Is SalesInThousands normally distributed for a given MarketSize? Market? Location?
Is the same promotion run for all weeks at one location? (Quick check shows “Yes!”)
Sales will be different each week even if the promotion is the same. Does that mean it’s a good idea to immediately average over the weeks?

Answering initial questions

I first investigated the last bullet point - should I average sales per location over all weeks? This seemed like a good idea at first since it reduced the dataset in a logical way. However, I eventually realized that sales per location per week are largely independent of location and week. That is, the sales per week in a given market are normally distributed and a specific location performing well or not seems to be random (or at least, there isn’t enough data to otherwise say differently). This will be shown with the scatter plots further down but for now, treat each week as a separate measurement and don’t take an average over the four weeks.

Back to the first question then… Looking at the correlation matrix below, we can see that AgeOfStore does not have strong (linear) correlation with SalesInThousands. The only feature with a strong correlation is MarketSize, as expected.

Examining the scatter matrix, we can see if there are any non-linear correlations that may be hidden by the lack of linear correlations.

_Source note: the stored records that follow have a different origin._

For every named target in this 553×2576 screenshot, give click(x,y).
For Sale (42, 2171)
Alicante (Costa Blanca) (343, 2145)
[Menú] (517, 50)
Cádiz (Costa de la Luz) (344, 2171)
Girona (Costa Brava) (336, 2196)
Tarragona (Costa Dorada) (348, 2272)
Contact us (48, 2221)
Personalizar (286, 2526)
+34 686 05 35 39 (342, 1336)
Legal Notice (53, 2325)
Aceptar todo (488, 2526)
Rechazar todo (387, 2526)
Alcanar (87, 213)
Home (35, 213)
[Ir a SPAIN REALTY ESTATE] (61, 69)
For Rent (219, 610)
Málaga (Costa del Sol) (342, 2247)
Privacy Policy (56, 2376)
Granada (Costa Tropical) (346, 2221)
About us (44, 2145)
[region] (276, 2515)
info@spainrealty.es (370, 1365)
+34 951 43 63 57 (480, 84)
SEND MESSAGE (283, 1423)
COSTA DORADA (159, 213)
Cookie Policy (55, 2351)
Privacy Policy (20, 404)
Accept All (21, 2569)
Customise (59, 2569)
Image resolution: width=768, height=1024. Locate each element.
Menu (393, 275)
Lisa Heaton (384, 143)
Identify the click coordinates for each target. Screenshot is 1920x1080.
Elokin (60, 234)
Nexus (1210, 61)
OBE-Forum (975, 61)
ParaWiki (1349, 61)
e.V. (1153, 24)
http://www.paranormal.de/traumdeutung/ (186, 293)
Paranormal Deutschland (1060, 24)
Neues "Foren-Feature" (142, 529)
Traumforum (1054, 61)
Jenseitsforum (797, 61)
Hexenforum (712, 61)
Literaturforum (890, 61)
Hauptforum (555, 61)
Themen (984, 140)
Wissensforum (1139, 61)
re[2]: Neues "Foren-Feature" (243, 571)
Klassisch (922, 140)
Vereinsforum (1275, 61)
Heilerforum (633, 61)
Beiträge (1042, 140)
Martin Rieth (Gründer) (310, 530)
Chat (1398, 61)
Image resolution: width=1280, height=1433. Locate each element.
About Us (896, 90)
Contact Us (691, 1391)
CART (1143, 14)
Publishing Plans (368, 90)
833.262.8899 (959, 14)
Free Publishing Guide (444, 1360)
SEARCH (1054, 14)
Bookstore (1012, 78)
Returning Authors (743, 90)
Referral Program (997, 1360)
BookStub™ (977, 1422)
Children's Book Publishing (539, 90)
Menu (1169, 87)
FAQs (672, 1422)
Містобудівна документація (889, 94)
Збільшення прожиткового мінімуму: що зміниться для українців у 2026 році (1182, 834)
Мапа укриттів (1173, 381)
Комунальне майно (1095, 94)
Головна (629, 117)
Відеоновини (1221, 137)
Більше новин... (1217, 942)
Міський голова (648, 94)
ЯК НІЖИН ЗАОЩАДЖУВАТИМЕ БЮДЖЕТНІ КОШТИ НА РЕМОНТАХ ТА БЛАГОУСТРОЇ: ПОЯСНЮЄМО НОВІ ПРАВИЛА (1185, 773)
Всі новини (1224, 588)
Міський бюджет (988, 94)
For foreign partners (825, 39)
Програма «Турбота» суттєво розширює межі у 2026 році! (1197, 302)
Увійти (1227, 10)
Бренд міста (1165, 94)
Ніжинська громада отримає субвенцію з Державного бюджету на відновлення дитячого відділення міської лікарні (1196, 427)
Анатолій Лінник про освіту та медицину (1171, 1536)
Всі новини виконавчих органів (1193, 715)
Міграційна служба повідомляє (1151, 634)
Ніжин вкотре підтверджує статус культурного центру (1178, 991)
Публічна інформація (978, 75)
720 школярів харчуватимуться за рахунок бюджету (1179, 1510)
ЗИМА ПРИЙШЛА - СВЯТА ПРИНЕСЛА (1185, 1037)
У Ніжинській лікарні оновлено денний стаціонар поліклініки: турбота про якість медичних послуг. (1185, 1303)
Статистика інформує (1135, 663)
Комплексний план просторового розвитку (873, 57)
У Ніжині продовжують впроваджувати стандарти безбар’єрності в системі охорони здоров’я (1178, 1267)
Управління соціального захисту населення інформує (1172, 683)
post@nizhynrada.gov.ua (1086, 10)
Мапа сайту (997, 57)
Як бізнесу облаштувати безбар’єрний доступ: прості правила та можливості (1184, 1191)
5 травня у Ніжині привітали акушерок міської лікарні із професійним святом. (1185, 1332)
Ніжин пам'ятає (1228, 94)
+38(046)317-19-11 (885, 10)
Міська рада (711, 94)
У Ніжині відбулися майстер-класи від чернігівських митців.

There don’t seem to be any between SalesInThousands and AgeOfStore. However, the SalesInThousands vs LocationID (bottom-left corner) actually shows a very nice breakdown of SalesInThousands over locations in markets of different sizes. The vertical lines of this plot also reveal that the 100ths digit of the LocationID is determined by the MarketID (this is why MarketID is not included as a variable in the plot).

Projecting this plot onto the SalesInThousands axis, it’s easy to see that the distributions of SalesInThousands for the three market sizes are normally distributed for Small and Medium markets but not Large which appears to have two normal distributions.

Just to makes sure no effect is being missed, let’s view another set of scatter plots to check if there’s anything to differentiate these two peaks among the existing features.

It’s clear there are two “Large” markets which should be treated separately. We’ll use MarketID 3 to create a fourth MarketSize of “Giant”, existing as its own group for the final analysis.

Analysis

We first perform a simple ANOVA test to see if the three promotions are significantly different from one another in each market size category.

Taking the average SalesInThousands per week in each MarketSize, we have the following table summarizing the values:

Sales ($k)	Promo 1	Promo 2	Promo 3
Giant	89.65	79.59	84.92
Large	60.82	48.76	54.05
Medium	47.67	39.11	45.47
Small	60.16	50.81	59.51

The one-way ANOVA returns a p-value of $7.2 \times 10^{-5}$ which is plenty significant to show the means of the these three promos are not equivalent.

We can then break down the sets and test each combination of promotions with a Welch’s t-test, always using the one-sided “greater than” test by taking the alternative distribution as the one with the higher mean value. Below, we see the distribution of SalesInThousands over all weeks in four different markets (rows) and for the three promotion types (color).

The distributions clearly show that Promotion 1 has the highest average mean among the four market sizes (it’s not totally clear for “Medium” but it’s nonetheless true). Performing the t-tests (results below) for each pair shows that Promotions 1 and 3 have p-values greater than 0.99 when compared to Promotion 2 in all market sizes. Additionally, Promotion 1 has a significantly higher mean ($p > 0.95$) everywhere but in the small markets. A simple inversion shows that the null of either Promo 1 or 3 cannot be rejected in favor of the other as the alternative.

Null	Alternative	Small	Medium	Large	Giant
2	1	1.00	1.00	1.00	1.00
2	3	1.00	1.00	1.00	1.00
3	1	0.66	0.98	1.00	1.00

Given Promotion 1 performs significantly best in most market sizes, this is the recommended version to use everywhere.